Delivering a healthy working Basin for Australia: Lower Macquarie Valley, New South Wales
Program: Strengthening Basin Communities
Funding recipient: Narromine Shire Council and Warren Shire Council
Water for the Future Grant: $388,700
Project commencement: June 2010
A new project is helping two local governments in Western New South Wales adapt to a new water planning future.
Narromine and Warren Shire Councils joined together to apply for Australian Government funding through the Strengthening Basin Communities program to help them work out ways of coping with potential future water reductions.
An irrigated cotton farm in Warren Shire, NSW
Photo: Geoffrey Croke
"This is an important activity for our councils as it will help formulate a response to the future Basin Plan policy and deal with the longterm challenges posed by climate change," general manager of Warren Shire Council, Ashley Wielinga said.
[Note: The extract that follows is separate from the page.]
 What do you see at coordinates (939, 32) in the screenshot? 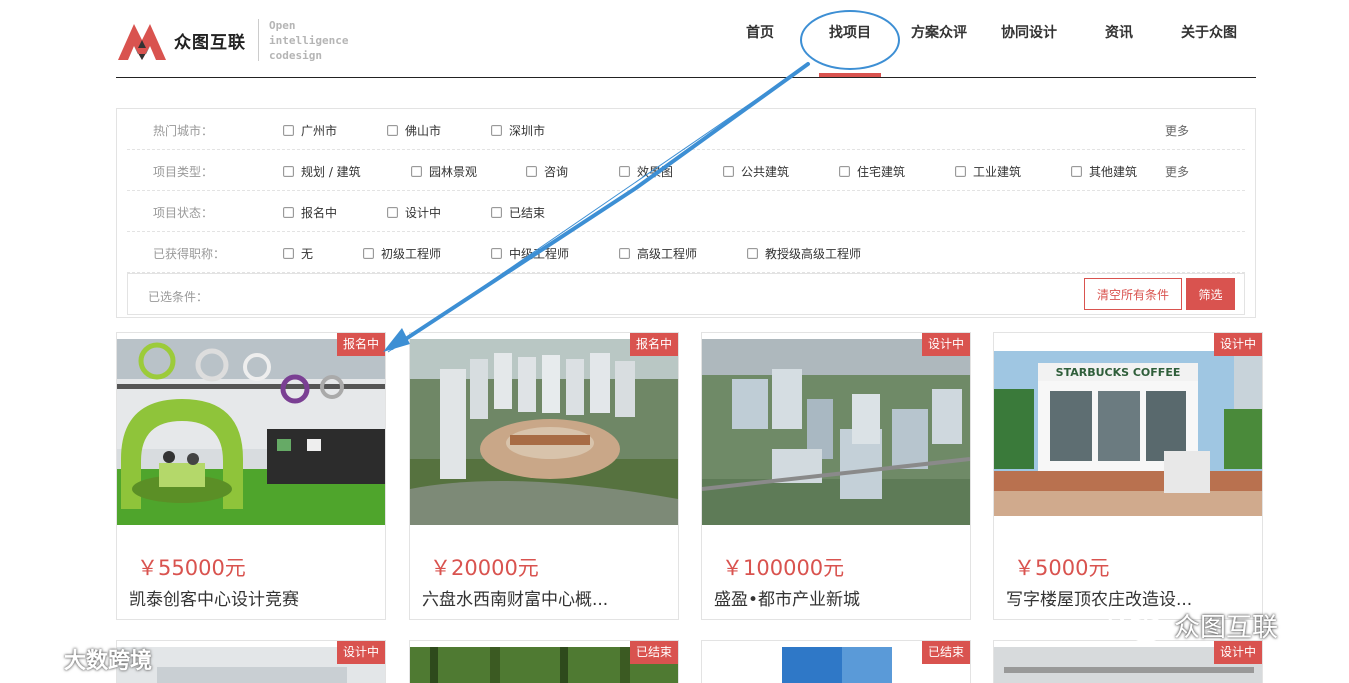
I see `nav-item-reviews: 方案众评` at bounding box center [939, 32].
"Narromine and Warren shires are strong agricultural communities, so we have evaluated the impact of reduced water on agricultural and related industries, as well as on councils and communities."
The project involves an economic and social impact assessment of the region. The results of this assessment will be presented to the councils and the community, and an adaptation plan will be developed with stakeholder input.
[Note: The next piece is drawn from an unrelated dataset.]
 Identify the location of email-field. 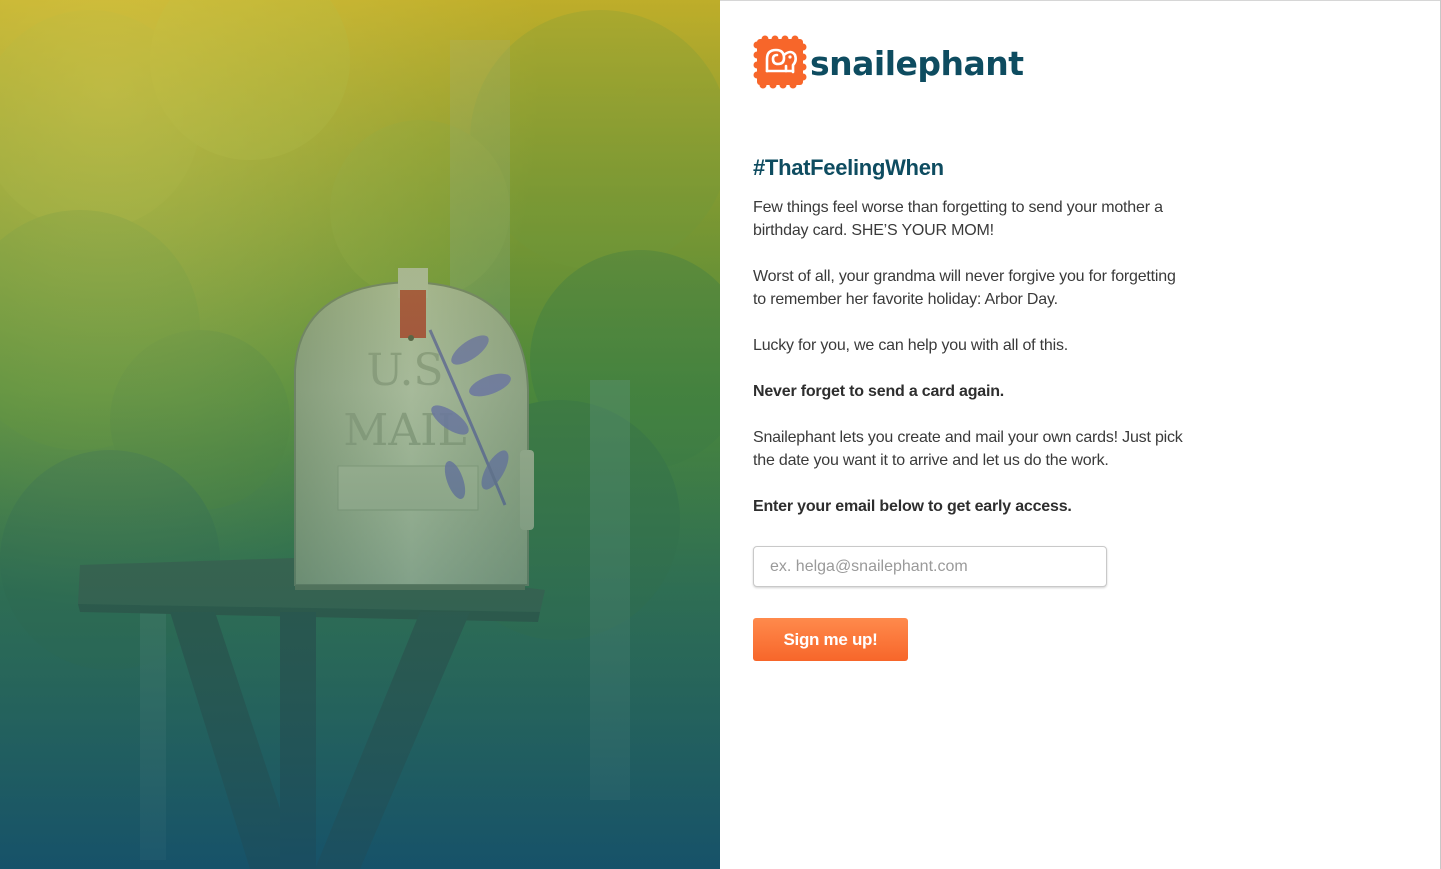
(930, 566).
"We're looking at the impact of reduced water from climate change and policy," Ashley said. "It's likely that policy change will have more of an effect than climate change, so this project will look at socio-economic changes and assess our economic and social capital."
"This is like a stocktake of how things are now, how we've already been affected and how the district will be affected in the future."
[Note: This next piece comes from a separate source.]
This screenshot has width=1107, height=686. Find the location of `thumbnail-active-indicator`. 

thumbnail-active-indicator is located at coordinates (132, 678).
"The data we're gathering is a guide to what could happen in the future. We'll then look at how we could operate under the different climate change scenarios. Those scenarios are varied because we just don't know how wet or dry it could be."
Like other similar local government projects, this one has involved tendering for qualified consultants to carry out the detailed research, while drawing on skills and knowledge that exist within the community.
A consultancy firm is carrying out the research and producing the adaptation plan to help the councils cope with potential future water reductions.
"We've involved many local organisations such as the Catchment Management Authority and the regional food and fibre group, as well as running community workshops," Ashley said.
Macquarie Marshes, NSW
Photo: Daniel A'Vard
"We've run workshops and community discussion forums on the main issues arising from the socioeconomic assessment. Thanks to these forums, the final plan will be of real, practical use to our communities and industries."
Governments at all levels are working with Basin communities to achieve a healthy river system that supports strong and viable communities. Central to this is the strengthened involvement of local communities in the design and roll out of government programs.
The Australian Government is also committed to 'bridging the gap' between current water diversions and any final sustainable diversion limits in the Murray-Darling Basin Plan, through water savings generated by infrastructure investments and voluntary water purchases.